Bisnis.com, JAKARTA – Akselerasi penerimaan pajak oleh pemerintah dinilai menjadi krusial dalam proses aksesi Indonesia menjadi anggota Organization for Economic Cooperation and Development (OECD).
Hal ini tertuang dalam kajian yang dilakukan oleh International NGO Forum on Indonesian Development (Infid), berkolaborasi dengan Celios, The Prakarsa, TI Indonesia, PWYP Indonesia, dan Migrant CARE.
Dalam laporan kajian tersebut, disebutkan bahwa rasio pajak Indonesia menunjukkan tren stagnasi dalam 10 tahun terakhir, meski secara nominal penerimaan pajak di dalam negeri meningkat. Rasio pajak Indonesia bahkan belum pernah menyentuh level 11%.
Penerimaan pajak Indonesia dinilai masih sangat jauh dari negara-negara maju, bahkan cenderung lebih rendah dari sesama negara berkembang yang berada di kisaran hampir 20%.
“Posisi rasio pajak Indonesia saat ini, tragisnya, berada di bawah negara-negara miskin,” bunyi kajian tersebut Selasa (23/7/2024).
Dengan bergabungnya Indonesia ke OECD, Indonesia dinilai akan menanggung konsekuensi dari sisi finansial.

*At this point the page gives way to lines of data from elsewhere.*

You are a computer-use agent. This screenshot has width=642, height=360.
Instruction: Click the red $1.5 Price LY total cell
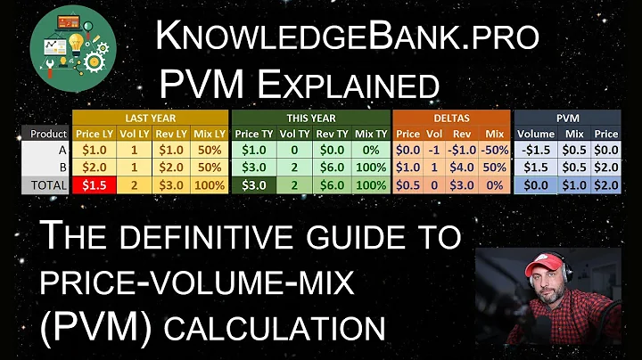tap(93, 185)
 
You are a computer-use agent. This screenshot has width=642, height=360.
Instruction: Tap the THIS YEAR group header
tap(309, 117)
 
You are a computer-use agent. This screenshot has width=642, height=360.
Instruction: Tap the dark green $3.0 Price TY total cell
tap(252, 185)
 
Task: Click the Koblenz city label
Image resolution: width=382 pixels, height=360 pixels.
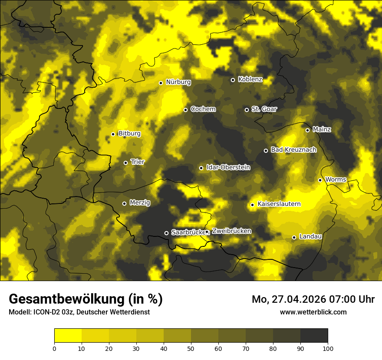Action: tap(250, 79)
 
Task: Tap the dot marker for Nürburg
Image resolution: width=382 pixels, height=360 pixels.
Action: tap(161, 83)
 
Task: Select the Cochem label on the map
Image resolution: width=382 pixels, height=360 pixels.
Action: tap(203, 109)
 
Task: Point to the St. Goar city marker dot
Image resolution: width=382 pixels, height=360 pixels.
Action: tap(247, 110)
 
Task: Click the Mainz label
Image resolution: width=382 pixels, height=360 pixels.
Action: tap(322, 130)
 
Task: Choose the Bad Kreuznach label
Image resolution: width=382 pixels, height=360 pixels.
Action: tap(293, 150)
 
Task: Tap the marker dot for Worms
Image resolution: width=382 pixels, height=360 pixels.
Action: tap(320, 180)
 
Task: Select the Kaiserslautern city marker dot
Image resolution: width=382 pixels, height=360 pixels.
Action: tap(252, 205)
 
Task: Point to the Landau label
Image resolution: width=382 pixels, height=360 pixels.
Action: tap(310, 237)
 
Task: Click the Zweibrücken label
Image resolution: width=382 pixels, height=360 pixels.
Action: tap(231, 231)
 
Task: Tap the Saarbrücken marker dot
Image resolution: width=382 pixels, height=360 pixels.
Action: tap(166, 233)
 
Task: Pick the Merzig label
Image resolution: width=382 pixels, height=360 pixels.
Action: tap(140, 203)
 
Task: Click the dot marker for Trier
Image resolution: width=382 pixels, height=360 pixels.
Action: tap(126, 163)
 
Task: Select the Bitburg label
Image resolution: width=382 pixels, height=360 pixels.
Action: tap(129, 134)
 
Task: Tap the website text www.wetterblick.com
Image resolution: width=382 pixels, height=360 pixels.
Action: tap(313, 312)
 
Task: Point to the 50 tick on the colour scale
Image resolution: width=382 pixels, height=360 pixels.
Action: tap(191, 348)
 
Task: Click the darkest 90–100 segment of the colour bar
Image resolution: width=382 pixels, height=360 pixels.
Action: tap(314, 335)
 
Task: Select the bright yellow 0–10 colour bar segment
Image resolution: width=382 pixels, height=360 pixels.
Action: tap(68, 335)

Pertama, Indonesia harus siap untuk tidak lagi menjadi negara penerima bantuan pembangunan, melainkan menjadi negara dengan tanggung jawab memberikan bantuan pembangunan.
Baca Juga
Kedua, Indonesia berisiko membayar kontribusi yang lebih besar dibandingkan beberapa negara Uni Eropa, dikenakannya kontribusi wajib dan kontribusi sukarela anggota yang dihitung dengan skala perhitungan tertentu dan berdasarkan ukuran ekonomi atau PDB.
“Indonesia dapat saja bergabung dengan klub negara maju seperti OECD. Namun, karena rasio pajak Indonesia baru sekelas negara miskin, tentunya membutuhkan berbagai upaya keras untuk perbaikan”.

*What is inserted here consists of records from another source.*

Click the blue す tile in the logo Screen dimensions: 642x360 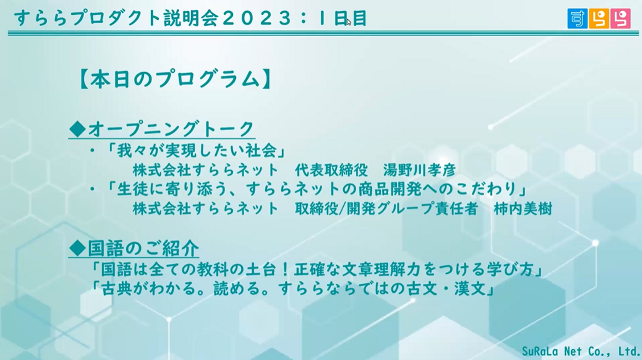point(577,19)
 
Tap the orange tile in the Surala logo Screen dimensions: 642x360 point(599,19)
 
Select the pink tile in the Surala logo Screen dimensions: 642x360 point(620,19)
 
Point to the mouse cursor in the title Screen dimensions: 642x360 point(349,22)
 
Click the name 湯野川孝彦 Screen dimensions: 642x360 point(419,170)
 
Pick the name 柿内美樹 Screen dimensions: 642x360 point(523,208)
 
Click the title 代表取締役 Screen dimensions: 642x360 point(331,170)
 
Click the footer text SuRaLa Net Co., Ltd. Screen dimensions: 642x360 point(580,351)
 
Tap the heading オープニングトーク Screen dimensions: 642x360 point(171,129)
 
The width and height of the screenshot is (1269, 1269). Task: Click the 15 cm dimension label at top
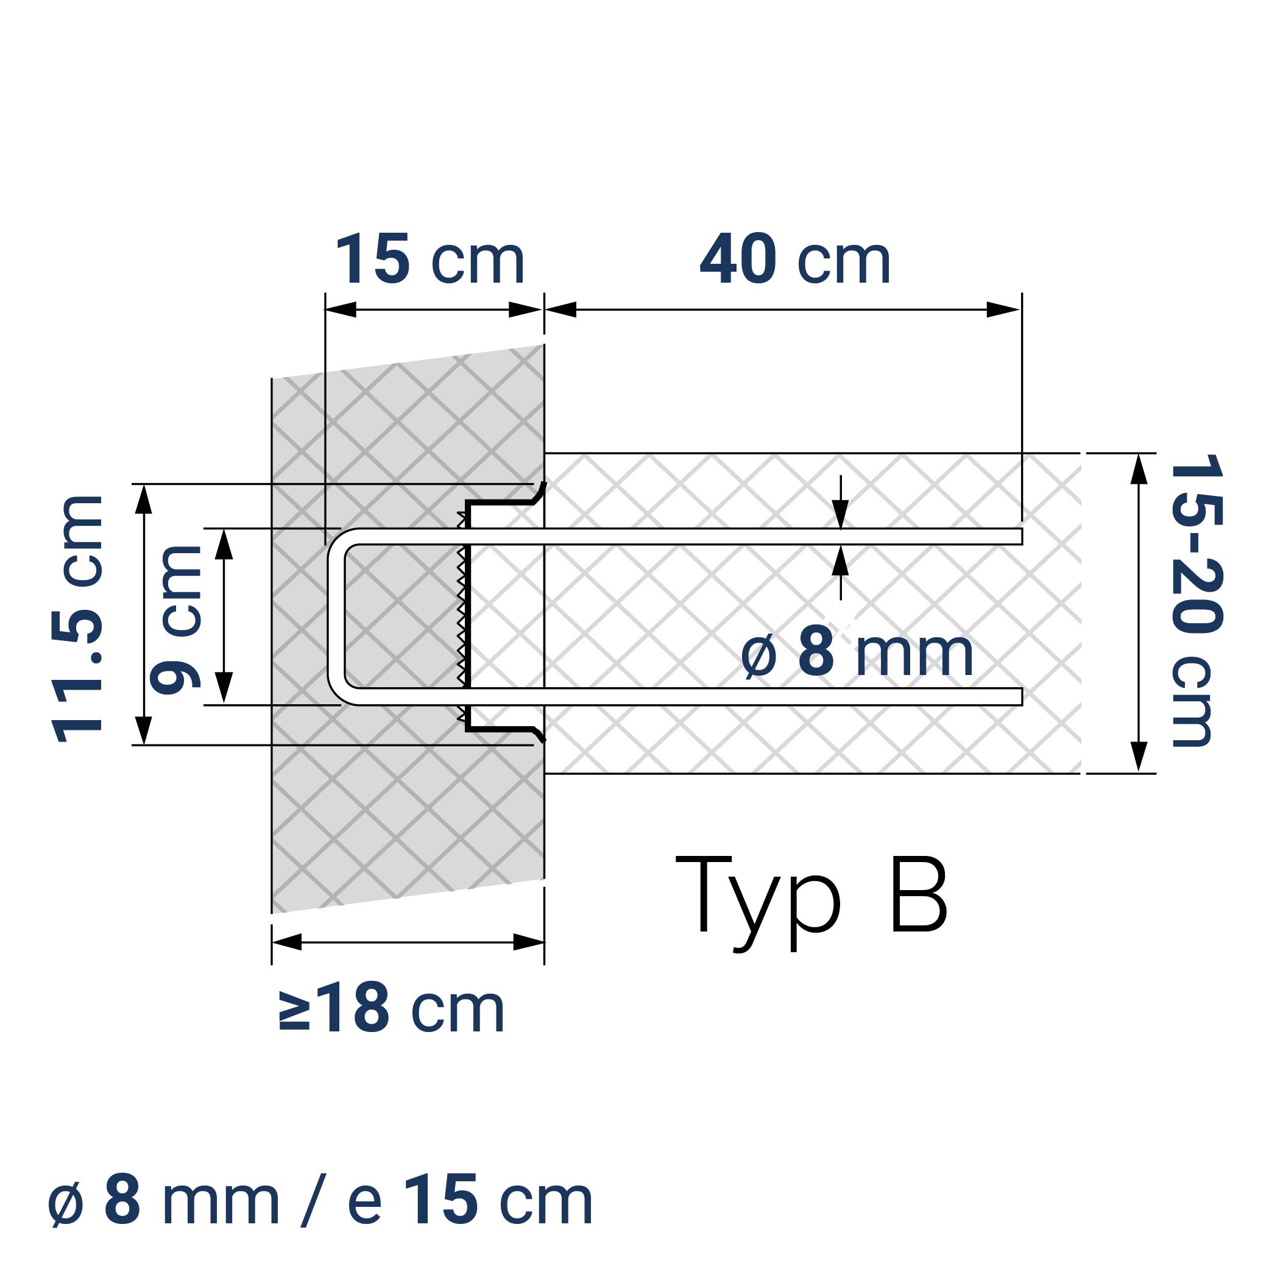click(430, 260)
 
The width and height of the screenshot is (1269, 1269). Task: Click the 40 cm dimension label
click(795, 260)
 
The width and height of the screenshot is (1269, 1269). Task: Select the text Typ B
click(811, 897)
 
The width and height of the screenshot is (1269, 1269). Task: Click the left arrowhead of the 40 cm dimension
click(560, 309)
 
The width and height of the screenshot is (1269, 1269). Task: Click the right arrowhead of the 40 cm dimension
click(1003, 309)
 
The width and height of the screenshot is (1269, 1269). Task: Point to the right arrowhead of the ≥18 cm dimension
click(529, 942)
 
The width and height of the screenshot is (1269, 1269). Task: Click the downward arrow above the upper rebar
click(841, 512)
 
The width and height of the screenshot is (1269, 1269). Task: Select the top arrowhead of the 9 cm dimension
click(224, 544)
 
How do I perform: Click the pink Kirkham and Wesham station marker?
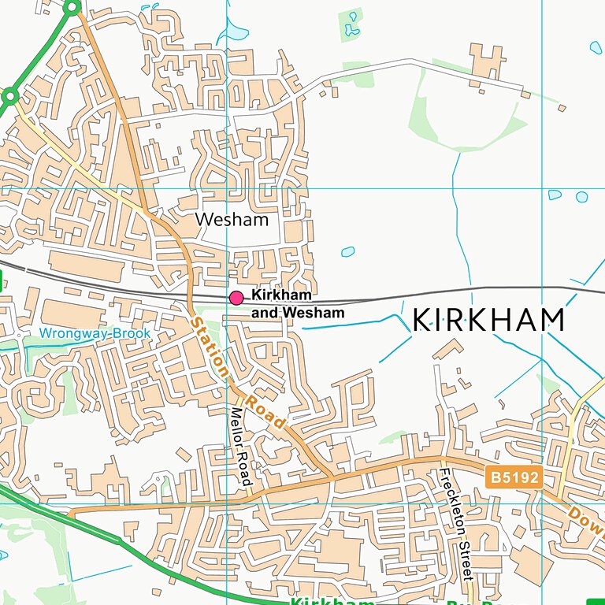(x=236, y=297)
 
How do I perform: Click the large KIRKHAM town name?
(x=488, y=320)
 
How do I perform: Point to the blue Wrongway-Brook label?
(x=95, y=334)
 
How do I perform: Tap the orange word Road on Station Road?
(x=265, y=412)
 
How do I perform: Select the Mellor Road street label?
(x=239, y=446)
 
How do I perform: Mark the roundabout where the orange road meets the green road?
(x=72, y=8)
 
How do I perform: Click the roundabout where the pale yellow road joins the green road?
(x=9, y=98)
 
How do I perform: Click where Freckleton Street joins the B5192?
(x=444, y=460)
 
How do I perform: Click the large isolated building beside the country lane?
(x=485, y=62)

Menanggapi hasil studi tersebut, Analis Kebijakan Pembiayaan Perubahan Iklim dan Multilateral Badan Kebijakan Fiskal (BKF) Kemenkeu Eka Hendra Permana menyampaikan bahwa rasio perpajakan Indonesia yang cenderung masih rendah memang menjadi tantangan.
“Kalau bicara isu perpajakan, sepertinya di antara 38 negara anggota OECD, Indonesia masih rendah,” katanya.
Dia menjelaskan, dalam hal ini, Kemenkeu memiliki tanggung jawab dalam menjaga kebijakan fiskal yang prudent untuk memastikan APBN dijalankan dengan tiga fungsi, yaitu APBN sebagai instrumen distribusi, instrumen stabilisasi, dan pengalokasian anggaran.
Dia juga memaparkan, untuk menjadi anggota OECD, ada sebanyak 260 standar yang harus dipenuhi oleh Indonesia.
Dari sebanyak 260 standar tersebut, 46 diantaranya terkait dengan tugas pokok dan fungsi (tupoksi) Kemenkeu. Lebih terperinci, 23 di antaranya adalah terkait perpajakan dan 5 terkait pengelolaan anggaran.
Dia mengatakan, Kemenkeu akan terus mengkaji dan melakukan pemantauan untuk bisa menyesuaikan standar tersebut dengan standar yang diterapkan negara-negara anggota OECD.
“Nantinya kami akan terlibat, berdiskusi, melakukan monitoring untuk memenuhi standar OECD. Sejauh mana sih gap yang masih ada dan apakah masih ada penguatan dan perbaikan regulasi yang masih harus dilakukan Kemenkeu untuk memastikan sudah sesuai standar OECD,” katanya.